Work required:
When you reach the line containing "Instruction: Click the circled BG annotation", start transcribing exactly and continue through the last line of the data, skipping every picture.
===== Provided information
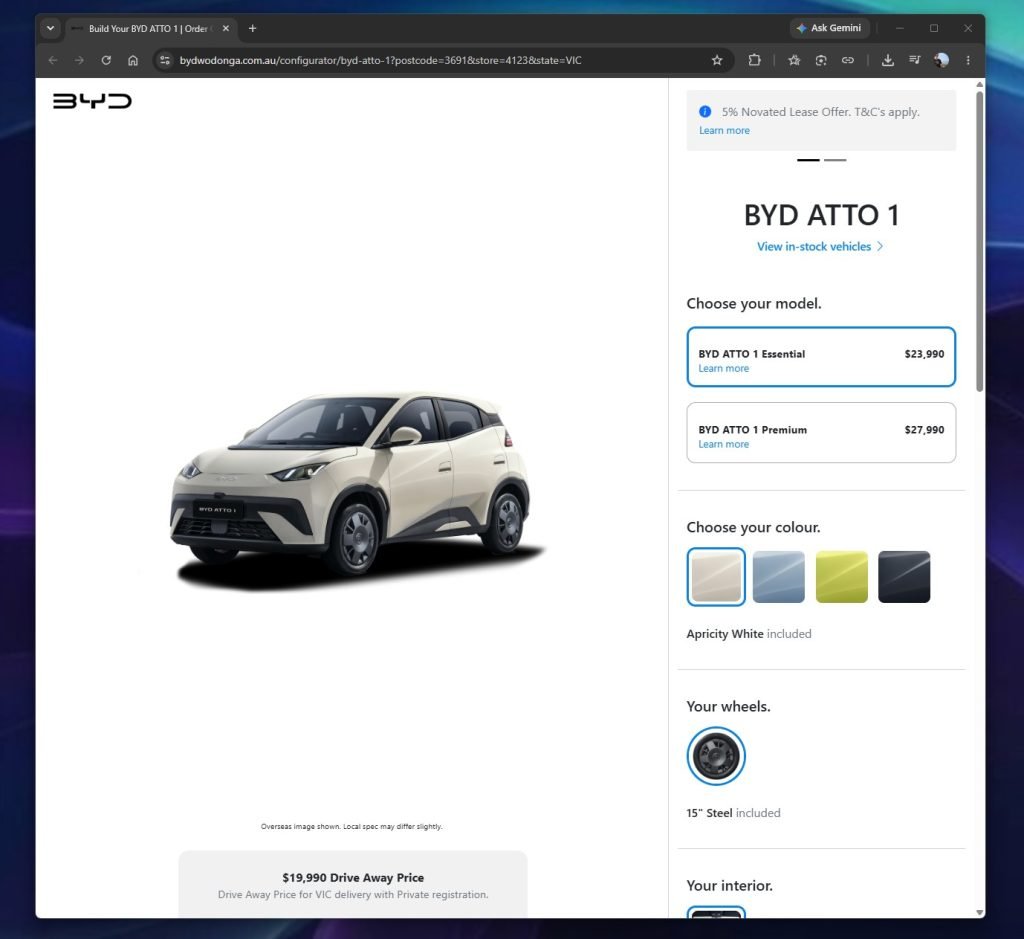Choose the lime green colour swatch

pyautogui.click(x=841, y=577)
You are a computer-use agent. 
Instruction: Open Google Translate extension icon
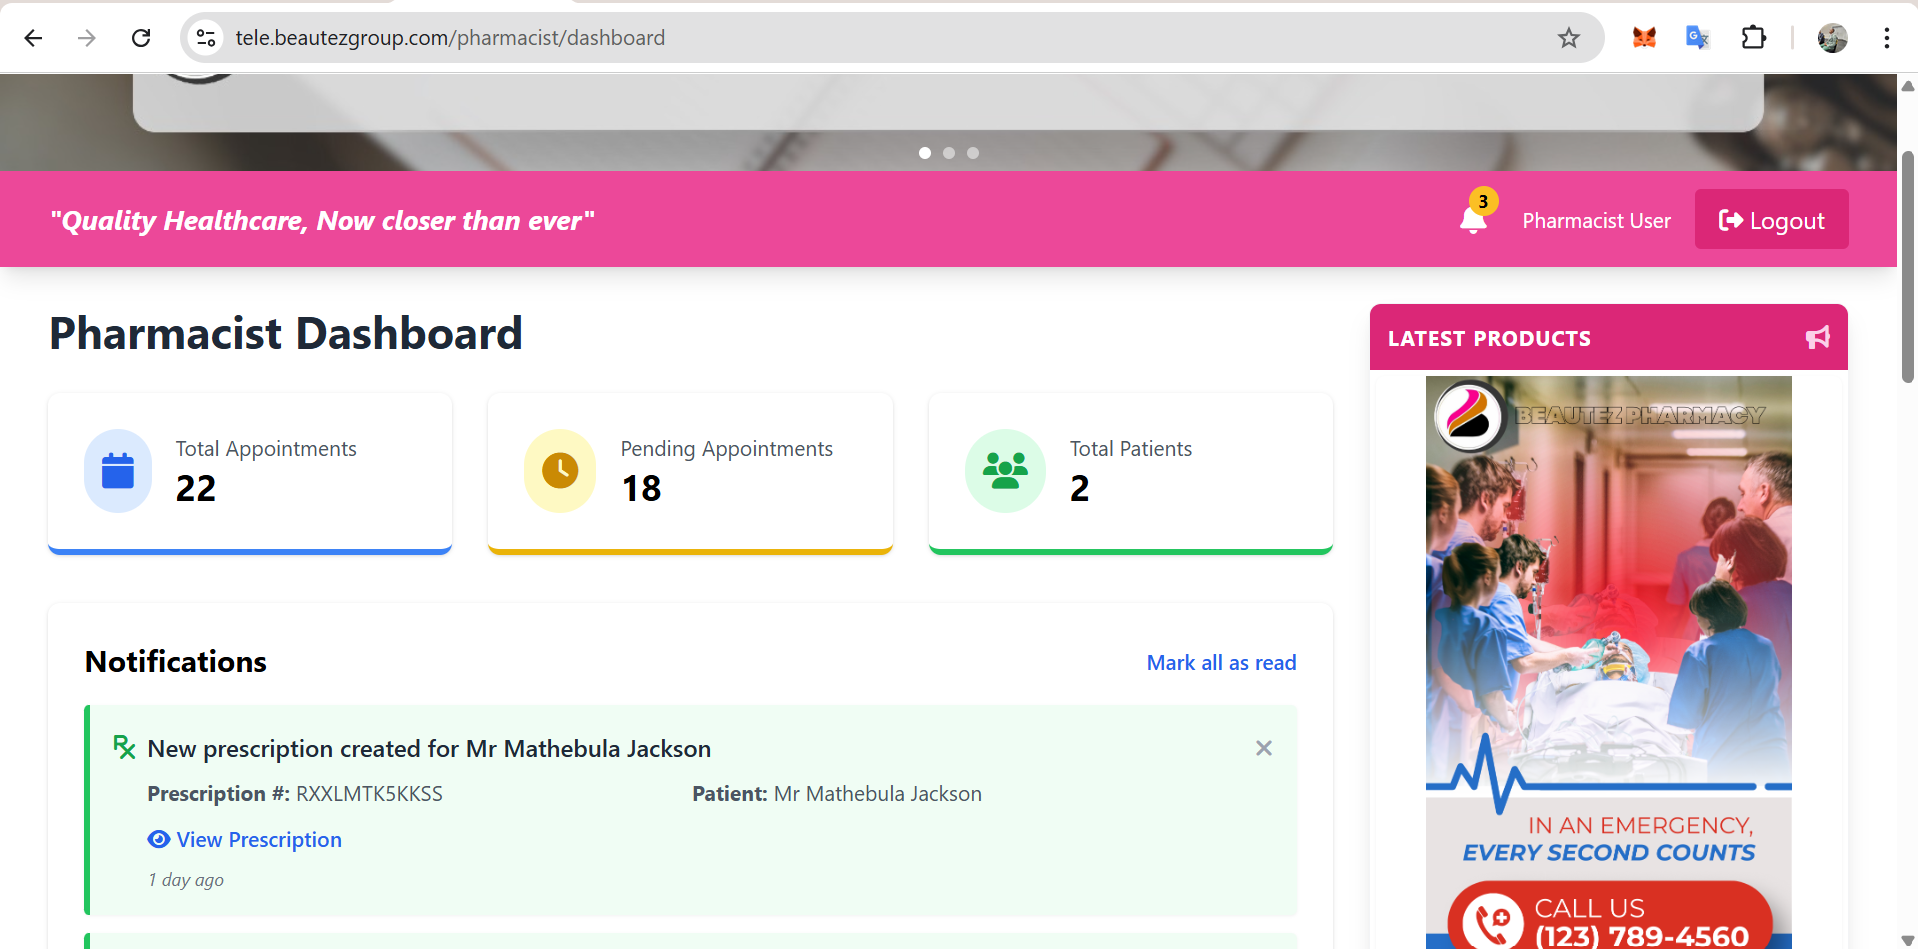(x=1697, y=38)
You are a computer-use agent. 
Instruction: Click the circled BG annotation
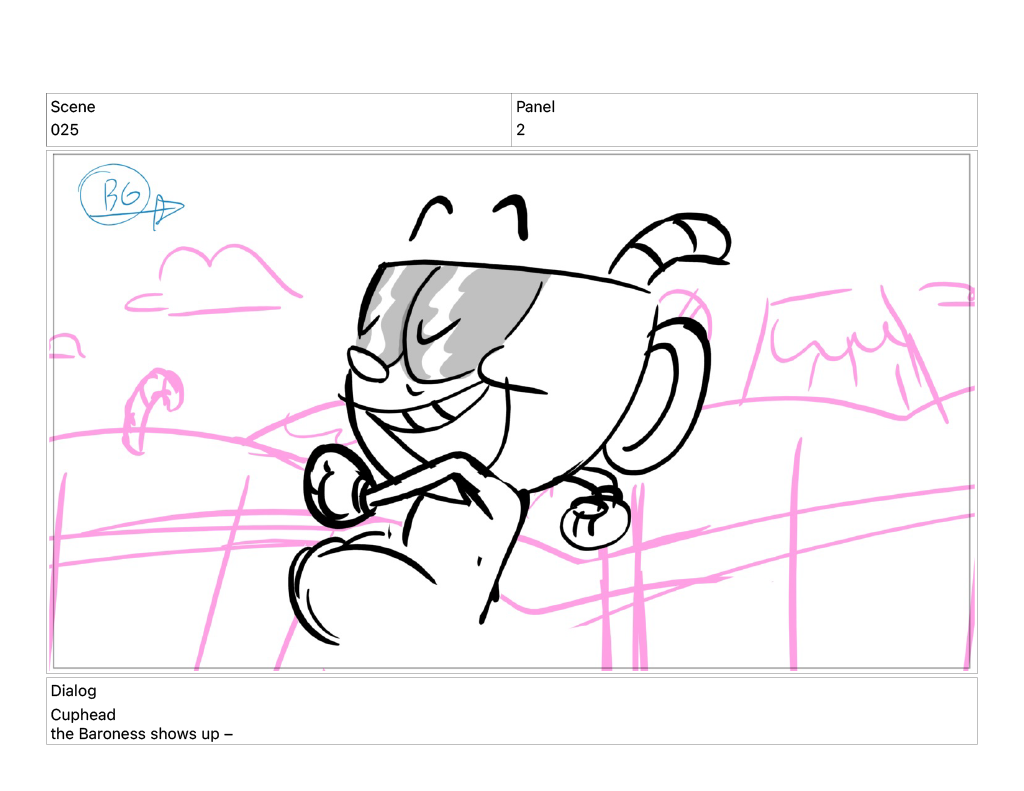pos(114,194)
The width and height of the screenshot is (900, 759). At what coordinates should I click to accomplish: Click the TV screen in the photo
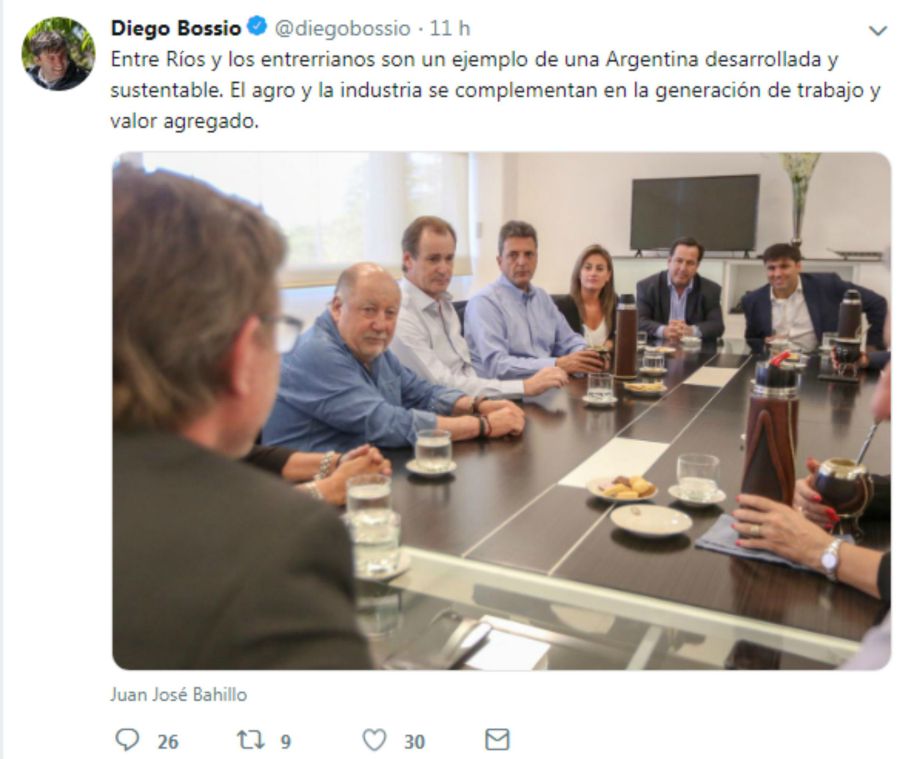tap(694, 213)
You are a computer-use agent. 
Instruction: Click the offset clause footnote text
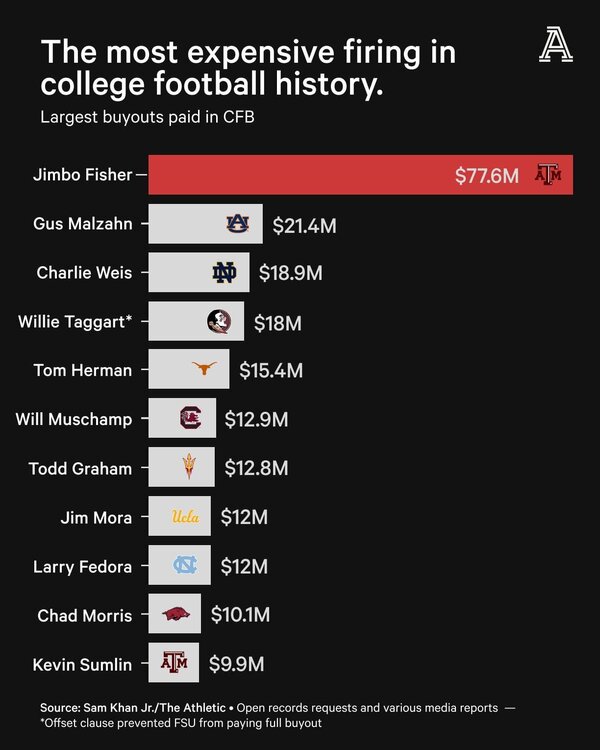pos(183,722)
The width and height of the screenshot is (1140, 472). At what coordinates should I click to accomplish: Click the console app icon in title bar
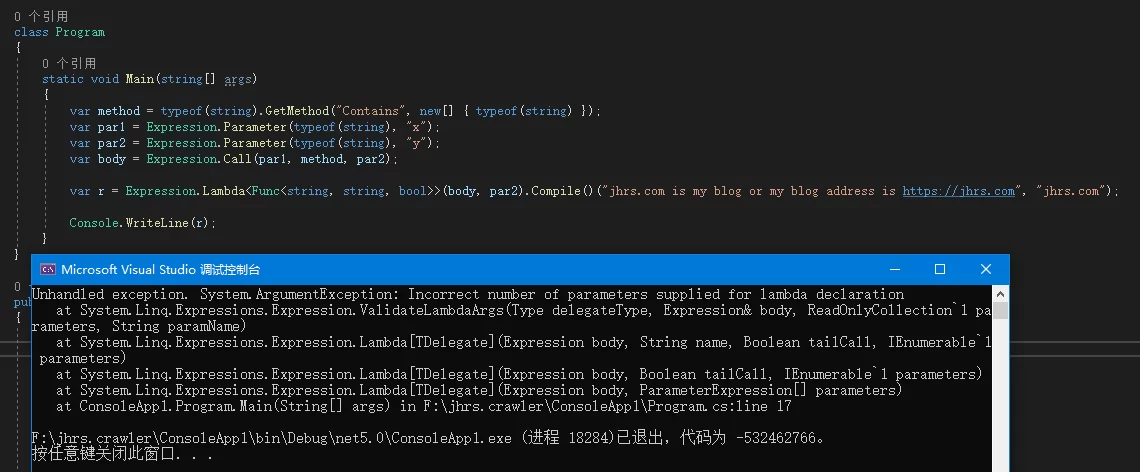(x=48, y=269)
==========
Solution below:
Instruction: Click the circled BG annotation
pos(114,194)
The width and height of the screenshot is (900, 759). At what coordinates should I click to accomplish: Click the TV screen in the photo
tap(694, 213)
You are a computer-use agent. 
Instruction: Click the offset clause footnote text
pos(183,722)
The width and height of the screenshot is (1140, 472). At what coordinates should I click to accomplish: Click the console app icon in title bar
(x=48, y=269)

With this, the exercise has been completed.